6
votes

So I'm trying to figure out the structure behind general use cases of a CQRS+ES architecture and one of the problems I'm having is how aggregates are represented in the event store. If we divide the events into streams, what exactly would a stream represent? In the context of a hypothetical inventory management system that tracks a collection of items, each with an ID, product code, and location, I'm having trouble visualizing the layout of the system.

From what I could gather on the internet, it could be described succinctly "one stream per aggregate." So I would have an Inventory aggregate, a single stream with ItemAdded, ItemPulled, ItemRestocked, etc. events each with serialized data containing the Item ID, quantity changed, location, etc. The aggregate root would contain a collection of InventoryItem objects (each with their respective quantity, product codes, location, etc.) That seems like it would allow for easily enforcing domain rules, but I see one major flaw to this; when applying those events to the aggregate root, you would have to first rebuild that collection of InventoryItem. Even with snapshotting, that seems be very inefficient with a large number of items.

Another method would be to have one stream per InventoryItem tracking all events pertaining to only item. Each stream is named with the ID of that item. That seems like the simpler route, but now how would you enforce domain rules like ensuring product codes are unique or you're not putting multiple items into the same location? It seems like you would now have to bring in a Read model, but isn't the whole point to keep commands and query's seperate? It just feels wrong.

So my question is 'which is correct?' Partially both? Neither? Like most things, the more I learn, the more I learn that I don't know...

2
To me if you have an issue with too many events in one aggregate, it indicates that your boundaries need to be reconsidered. - Alexey Zimarev

2 Answers

4
votes

In a typical event store, each event stream is an isolated transaction boundary. Any time you change the model you lock the stream, append new events, and release the lock. (In designs that use optimistic concurrency, the boundaries are the same, but the "locking" mechanism is slightly different).

You will almost certainly want to ensure that any aggregate is enclosed within a single stream -- sharing an aggregate between two streams is analogous to sharing an aggregate across two databases.

A single stream can be dedicated to a single aggregate, to a collection of aggregates, or even to the entire model. Aggregates that are part of the same stream can be changed in the same transaction -- huzzah! -- at the cost of some contention and a bit of extra work to do when loading an aggregate from the stream.

The most commonly discussed design assigns each logical stream to a single aggregate.

That seems like it would allow for easily enforcing domain rules, but I see one major flaw to this; when applying those events to the aggregate root, you would have to first rebuild that collection of InventoryItem. Even with snapshotting, that seems be very inefficient with a large number of items.
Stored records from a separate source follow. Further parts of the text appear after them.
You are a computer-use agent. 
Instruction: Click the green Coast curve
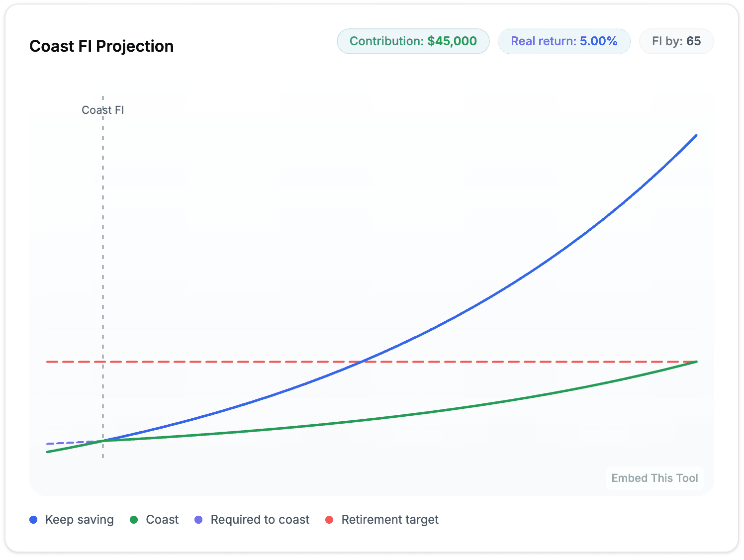coord(448,410)
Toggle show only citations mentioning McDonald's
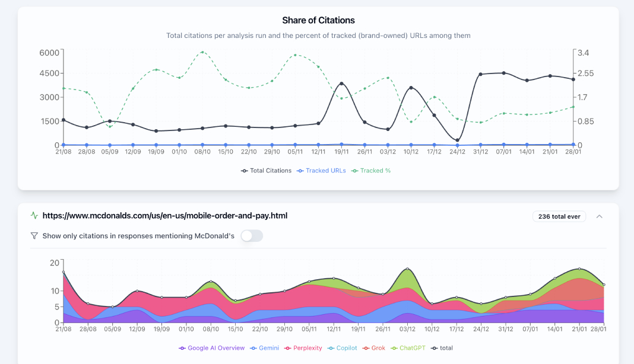Image resolution: width=634 pixels, height=364 pixels. point(251,236)
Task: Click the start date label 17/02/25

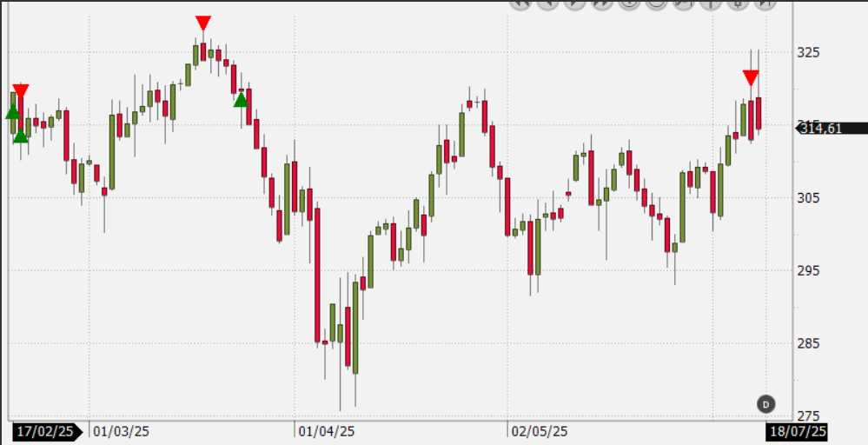Action: click(47, 431)
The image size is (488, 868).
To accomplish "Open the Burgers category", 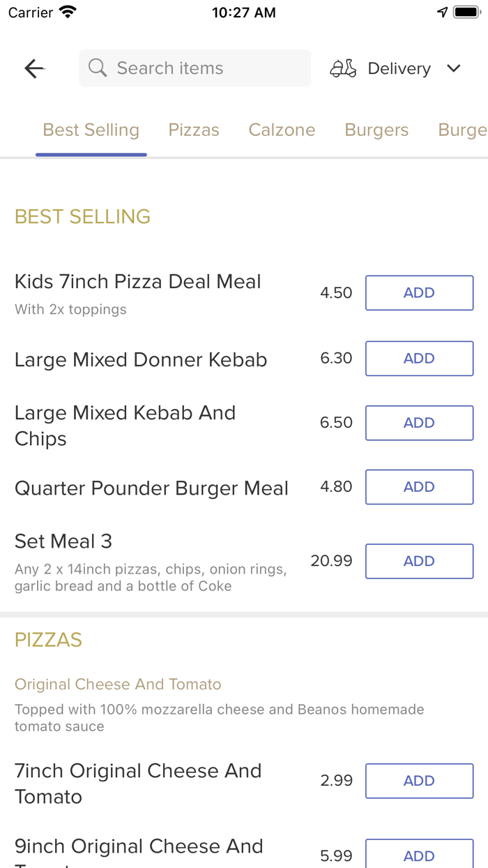I will tap(376, 130).
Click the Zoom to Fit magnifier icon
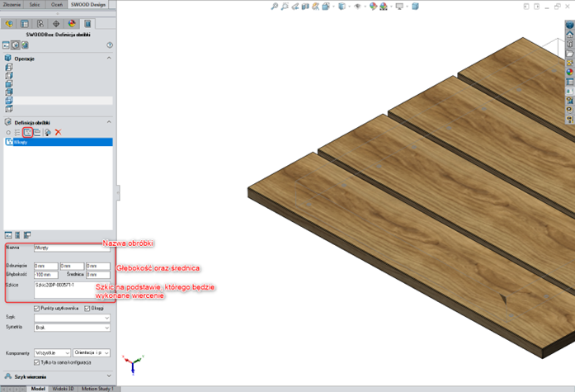575x392 pixels. click(275, 7)
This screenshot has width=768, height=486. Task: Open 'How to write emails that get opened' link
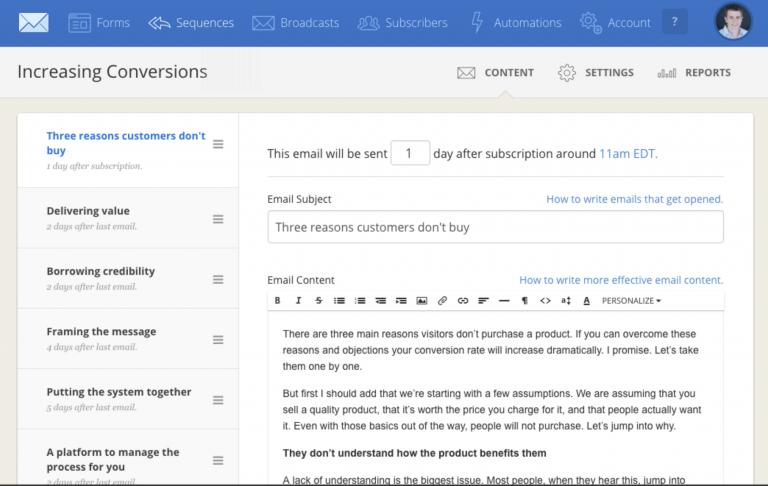tap(634, 199)
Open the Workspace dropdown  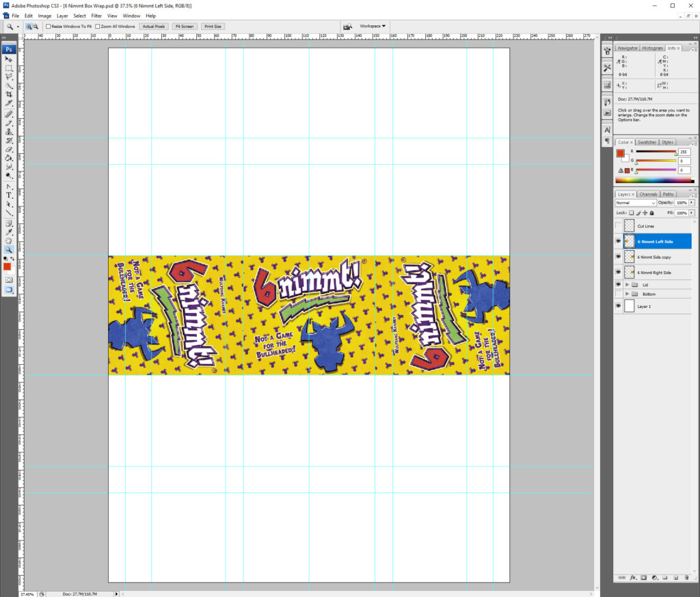[x=373, y=25]
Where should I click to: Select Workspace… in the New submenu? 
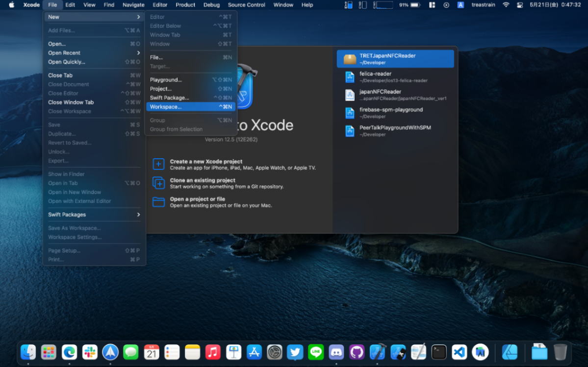166,107
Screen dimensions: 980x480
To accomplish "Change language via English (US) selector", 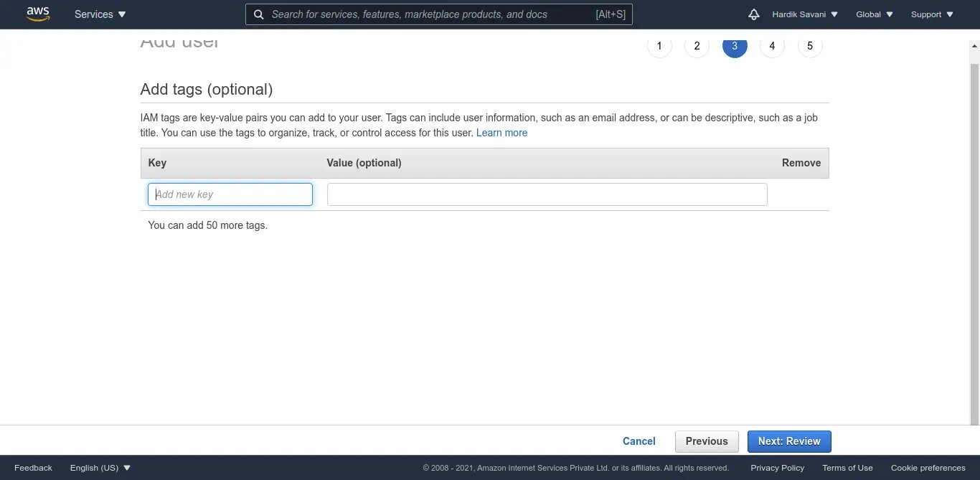I will (100, 468).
There are a couple of possibilities; in some models, especially those with a strong temporal component, it makes sense to model some "entities" as a time series of aggregates. For example, in a scheduling system, rather than Bobs Calendar you might instead have Bobs March Calendar, Bobs April Calendar and so on. Chopping the life cycle into smaller installments can keep the event count in check.

Another possibility is snapshots, with an additional trick to it: each snapshot is annotated with metadata that describes where in the stream the snapshot was made, and you simply read the stream forward from that point.

This, of course, depends on having an implementation of an event stream that supports random access, or an implementation of stream that allows you to read last in first out.

Keep in mind that both of these are really performance optimizations, and the first rule of optimization is... don't.

4
votes

So I'm trying to figure out the structure behind general use cases of a CQRS+ES architecture and one of the problems I'm having is how aggregates are represented in the event store

The event store in a DDD project is designed around event-sourced Aggregates:

  1. it provides the efficient loading of all events previously emitted by an Aggregate root instance (having a given, specified ID)
  2. those events must be retrieved in the order they where emitted
  3. it must not permit appending events at the same time for the same Aggregate root instance
  4. all events emitted as result of a single command must be all appended atomically; this means that they should all succeed or all fail

The 4th point could be implemented using transactions but this is not a necessity. In fact, for scalability reasons, if you can then you should choose a persistence that provides you atomicity without the use of transactions. For example, you could store the events in a MongoDB document, as MongoDB guaranties document-level atomicity.

The 3rd point can be implemented using optimistic locking, using a version column with an unique index per (version x AggregateType x AggregateId).

At the same time, there is a DDD rule regarding the Aggregates: don't mutate more than one Aggregate per transaction. This rule helps you A LOT to design a scalable system. Break it if you don't need one.

So, the solution to all these requirements is something that is called an Event-stream, that contains all the previous emitted events by an Aggregate instance.

So I would have an Inventory aggregate

The DDD has higher precedence than the Event-store. So, if you have some business rules that force you to decide that you must have a (big) Inventory aggregate, then yes, it would load ALL the previous events generated by itself. Then the InventoryItem would be a nested entity that cannot emit events by itself.

That seems like it would allow for easily enforcing domain rules, but I see one major flaw to this; when applying those events to the aggregate root, you would have to first rebuild that collection of InventoryItem. Even with snapshotting, that seems be very inefficient with a large number of items.

Yes, indeed. The simplest thing would be for us to all have a single Aggregate, with a single instance. Then the consistency would be the strongest possible. But this is not efficient so you need to better think about the real business requirements.

Another method would be to have one stream per InventoryItem tracking all events pertaining to only item. Each stream is named with the ID of that item. That seems like the simpler route, but now how would you enforce domain rules like ensuring product codes are unique or you're not putting multiple items into the same location?

There is another possibility. You should model the assigning of product codes as a Business Process. For this you could use a Saga/Process manager that would orchestrate the entire process. This Saga could use a collection with an unique index added to the product code column in order to ensure that only one product uses a given product code.

You could design the Saga to permit the allocation of an already-taken code to a product and to compensate later or to reject the invalid allocation in the first place.

It seems like you would now have to bring in a Read model, but isn't the whole point to keep commands and query's seperate? It just feels wrong.

The Saga uses indeed a private state maintained from the domain events in an eventual consistent state, just like a Read-model but this does not feel wrong for me. It may use whatever it needs in order to bring (eventually) the system as a hole to a consistent state. It complements the Aggregates, whose purpose is to not allow the building-blocks of the system to get into an invalid state.